We were in for a big surprise upon meeting her friends at a pool hall we'd never stepped foot in, and purposefully so. This place must have formerly been a truck stop. It was complete with men in cut-off shirts and a cigarette machine--do any of you readers know if this is still legal?--and I was completely out of place in my work attire. Nonetheless, Elizabeth and I made the best of the situation and enjoyed playing some pool, but I proved myself wrong in feeling even more excitement walking out of the pool hall than I felt leaving work.
Now for some love...Valentine's Day. I woke up and made heart-shaped chocolate chip pancakes for myself and my roommate. It was cute and a fun way to start off our day. Cat and I then took off for Friendship Heights in a quest to find the perfect dress for her first official Valentine date. We spent hours searching and trying on dresses. I compared the experience to helping my sister find the perfect wedding dress, but actually found shopping for my 5 foot gf a whole new kind of challenging. Everything I would normally run from on a rack was exactly what she needed. Unfortunately, we were unsuccessful in finding her a new dress. As a last minute thought, I suggested we take a quick look at the shoes. I was immediately drawn to a purple pair of Jessica Simpson pumps that I insisted Cat buy to wear with a dress she had at home and our all-day shopping experience was validated with a five minute splurge shoe purchase.

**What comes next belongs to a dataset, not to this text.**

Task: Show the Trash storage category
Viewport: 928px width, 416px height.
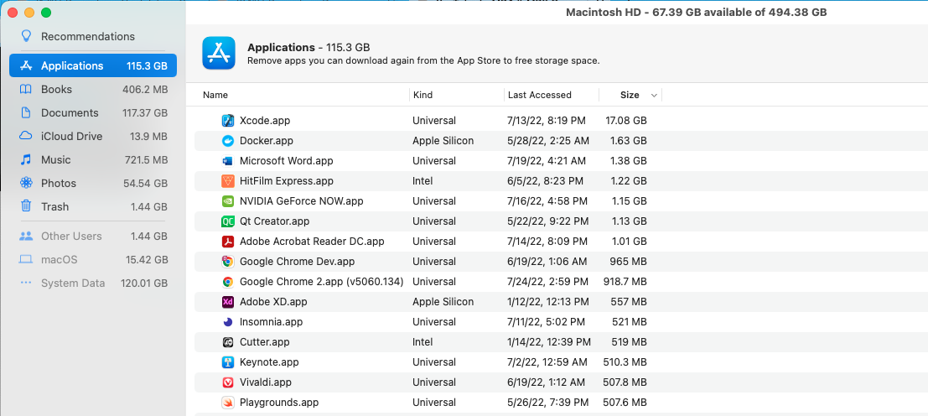Action: pyautogui.click(x=55, y=206)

I was forced to turn over my Valentine to her evening date, but I recruited a few guy friends to take Elizabeth and I out for dinner last minute. It would have been a shame to stay in on a Saturday evening just because nobody had asked to be my Valentine. The four of us had a great casual outing and then had Cat and Brock meet us for a few games of pool (a lot for one weekend, I know). Although my friends were much more competitive than Elizabeth's when it came to shooting pool, there was still a lot of love shared on Valentine's Day.
And now on loss...
I received a phone call from my sister last night. She had news that someone we both knew fairly well died while in labor with her third child. The baby also did not survive. This news was very saddening and difficult to wrap my mind around. I can't imagine how this father is to deal with the loss of an expected baby, the death of his lifelong mate, and the newness of being a single parent all at once. My heart breaks for him and those closest to their family, as I know their struggles are more than ten-fold of those I am feeling. This situation, along with the recurrence of my great friend Jenny's cancer, really makes me ask why such good people are forced to handle such difficult situations. Although I've witnessed the effects of everything happening for a reason, it doesn't make it any easier to digest.
Tonight I am attending a small group gathering of females in their mid-twenties from my church out here. I'm excited to meet some new people and to attempt growing in my personal relationship with the Lord. Fingers crossed this will be a good fit for me!